Other posts about Dahlgren cannons.

The Short Version - Why 9-Inch Dahlgrens in 1864?

After the Trent Affair in November of 1861, war with the British Empire seemed possible, for a moment even likely. Command of the Great Lakes had been critical during the War of 1812. It may have seemed necessary to send materials, including heavy cannon, to Sackets Harbor on Lake Ontario for the purpose of fitting out ships to defend the lakes. However, the crisis passed. The hundreds of new warships (or newly purchased former merchant ships) being commissioned for service in the Atlantic Blockading Squadrons or the western river squadrons all needed cannons, and the US Navy only had a limited supply. In fact, the navy had lost nearly 1,200 heavy cannons when the Gosport Navy Yard at Norfolk, Virginia was captured.

The Navy - perhaps goaded by senior political figures - may have wanted to send heavy cannons to Sackets Harbor, but it was only in 1864 that the supply of cannons caught up with the demand. Even then, it wasn’t light cannons suited for arming converted commercial steamers which were sent. Those were still in short supply. The Navy sent heavy and powerful Dahlgrens which were in most cases only suited for purpose built warships.

The only purpose built warship on Lake Ontario was USS New Orleans which had been brought to near-completion in 1815 and housed in reserve ever since.
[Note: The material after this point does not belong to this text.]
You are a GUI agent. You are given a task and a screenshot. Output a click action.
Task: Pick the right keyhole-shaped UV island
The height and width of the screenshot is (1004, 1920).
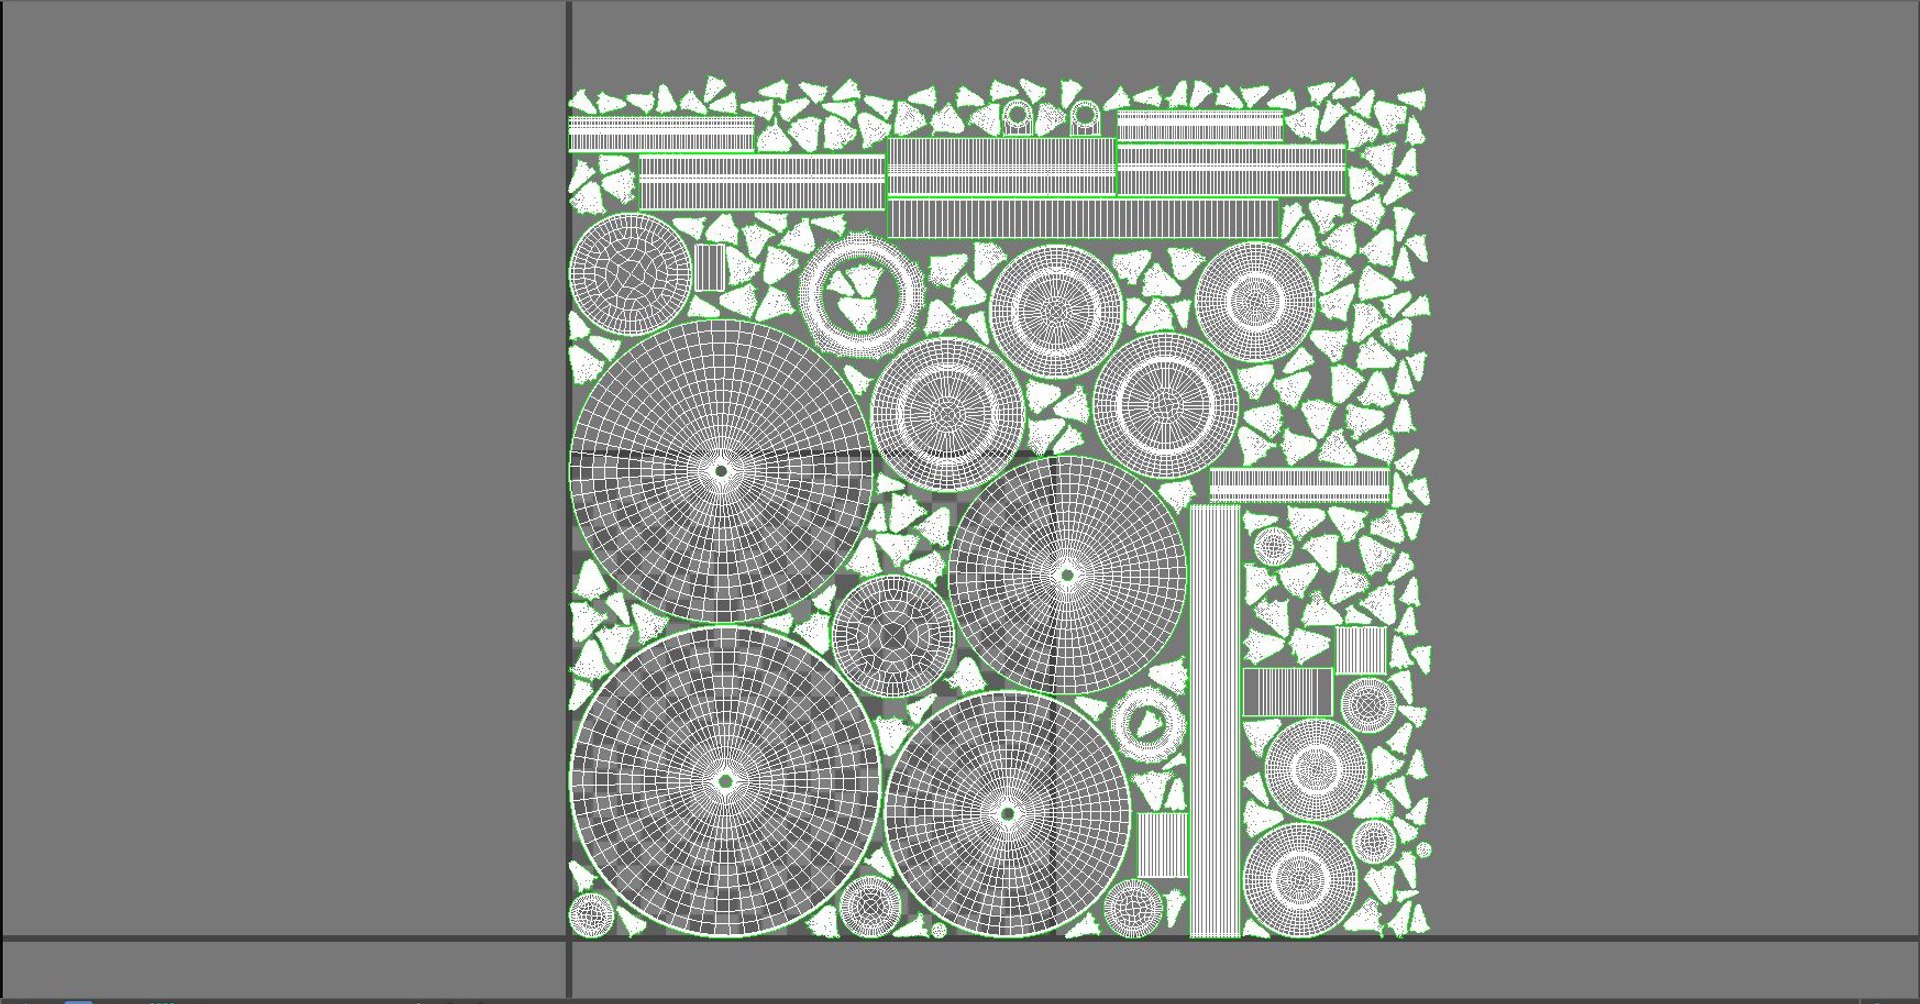click(1085, 118)
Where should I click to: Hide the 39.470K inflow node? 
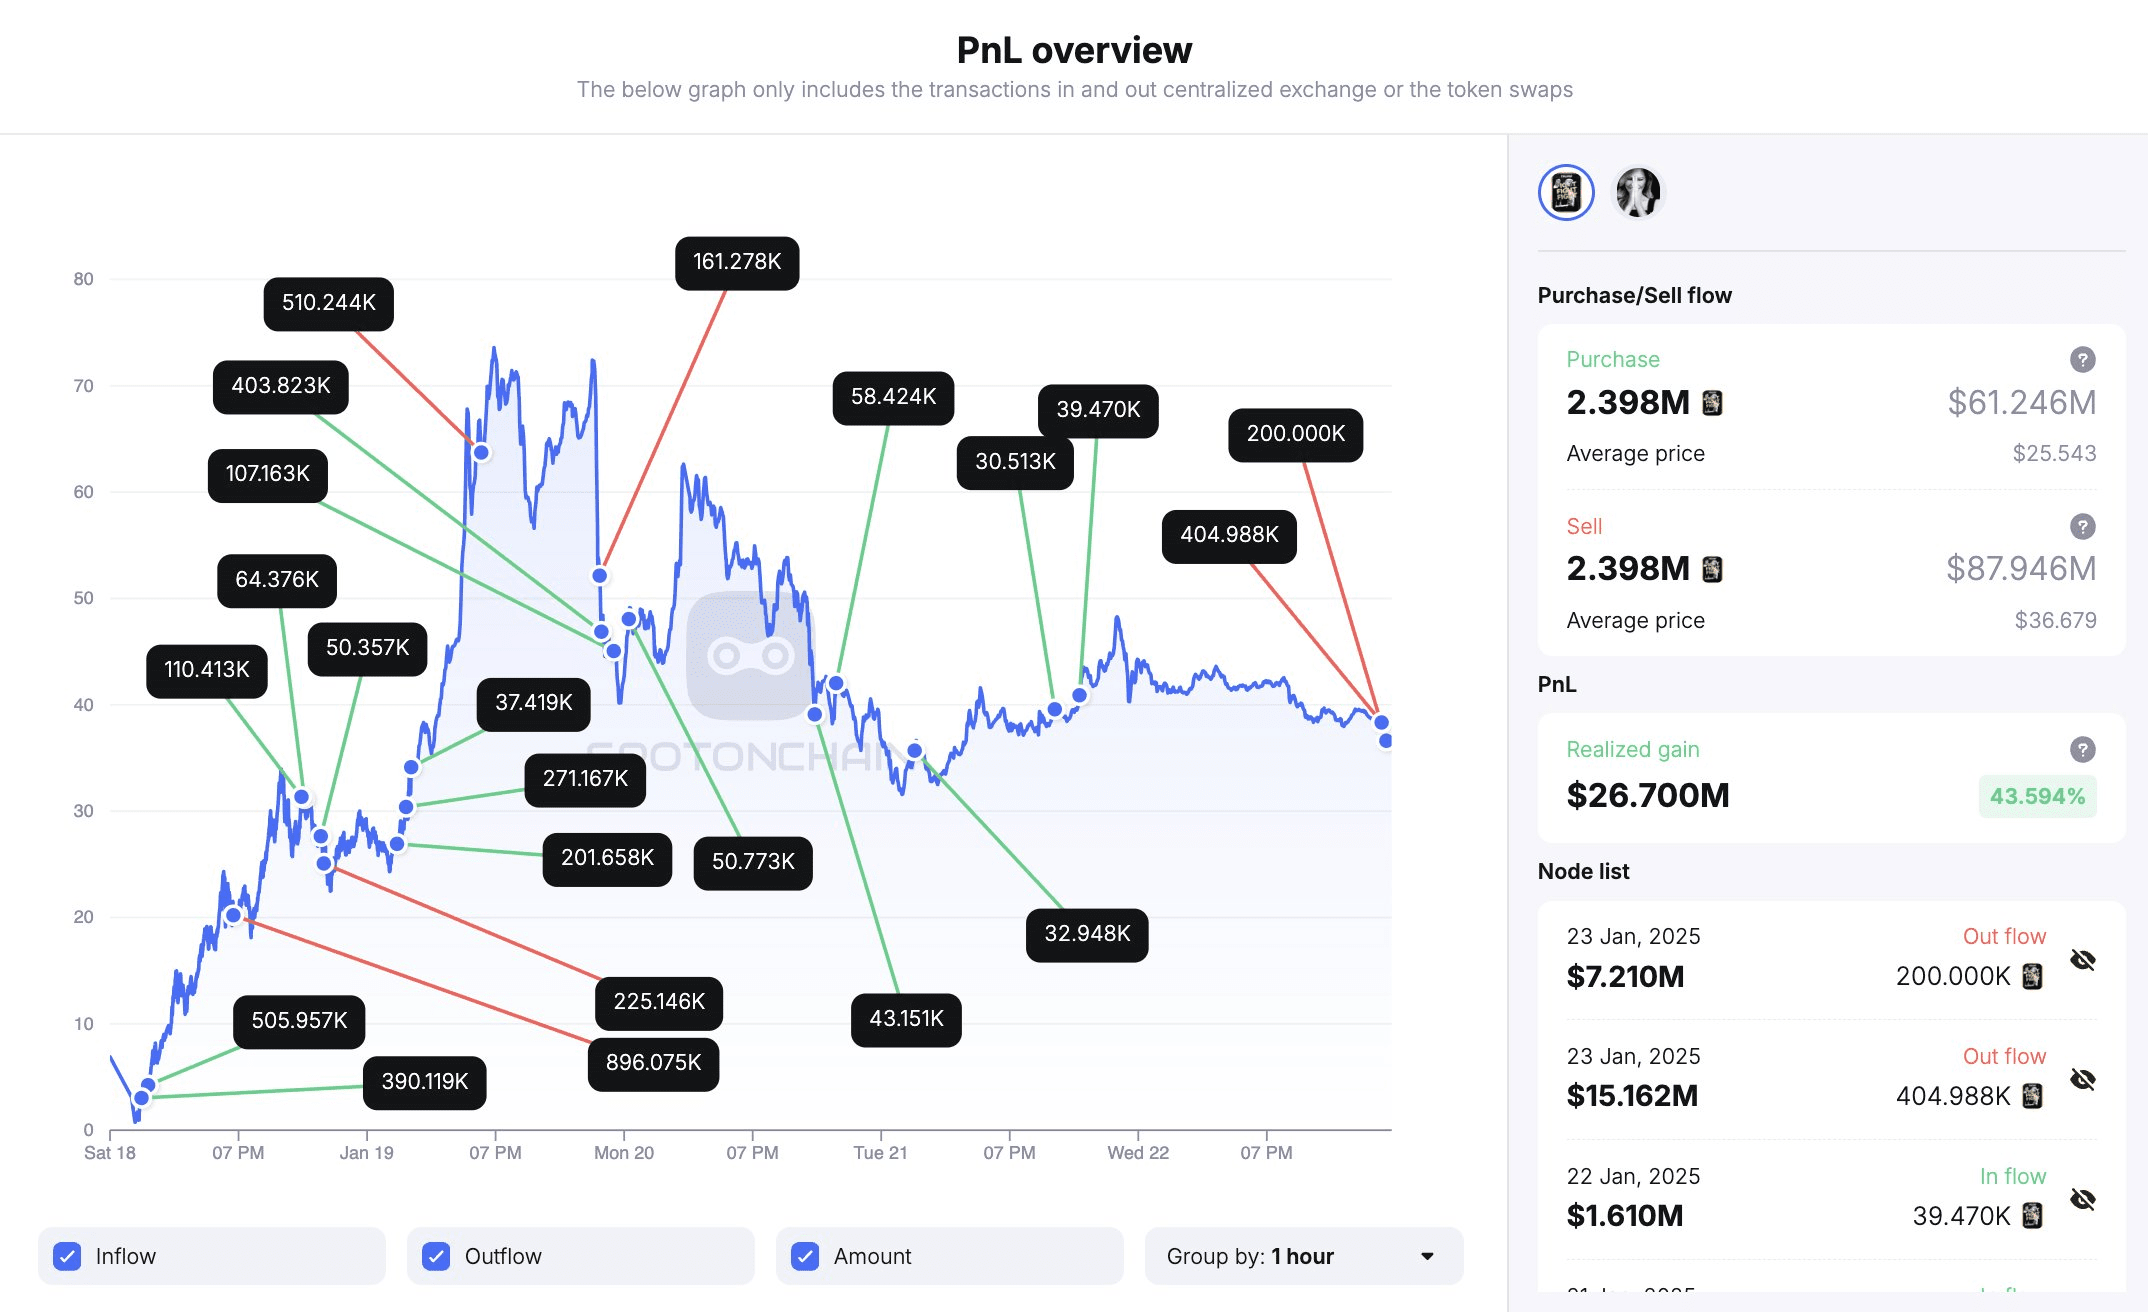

Were the Dahlgrens planned for New Orleans or other ships? Or were they sent just to mollify a politician - perhaps a famous one?

I’m afraid the complete answer to those questions must await research in the National Archives and perhaps the collected papers of William Seward. I share what I’ve learned below.

Circa 1920s photograph of the 9-Inch Dahlgren Number 695 at Sackets Harbor. Note that the display carriage appears to be wooden and is equipped with a rammer and ladle. Photo by NYS Office of Parks, Recreation and Historic Preservation. From this Facebook post.

Section Headings

  • John Dahlgren’s Shell-Firing “Soda Bottle” Cannons

  • 9-Inch Dahlgrens are Large and Heavy Cannons for Large and Heavily Built Warships

  • The 1864 Shipment of 9-Inch Dahlgrens to Sackets Harbor and Where they Are Today

  • The 32-Pounder and 8-Inch Cannons which had been at Sackets Harbor

  • USS New Orleans - War of 1812 Ship of the Line and Mobilization Asset in the 1860s?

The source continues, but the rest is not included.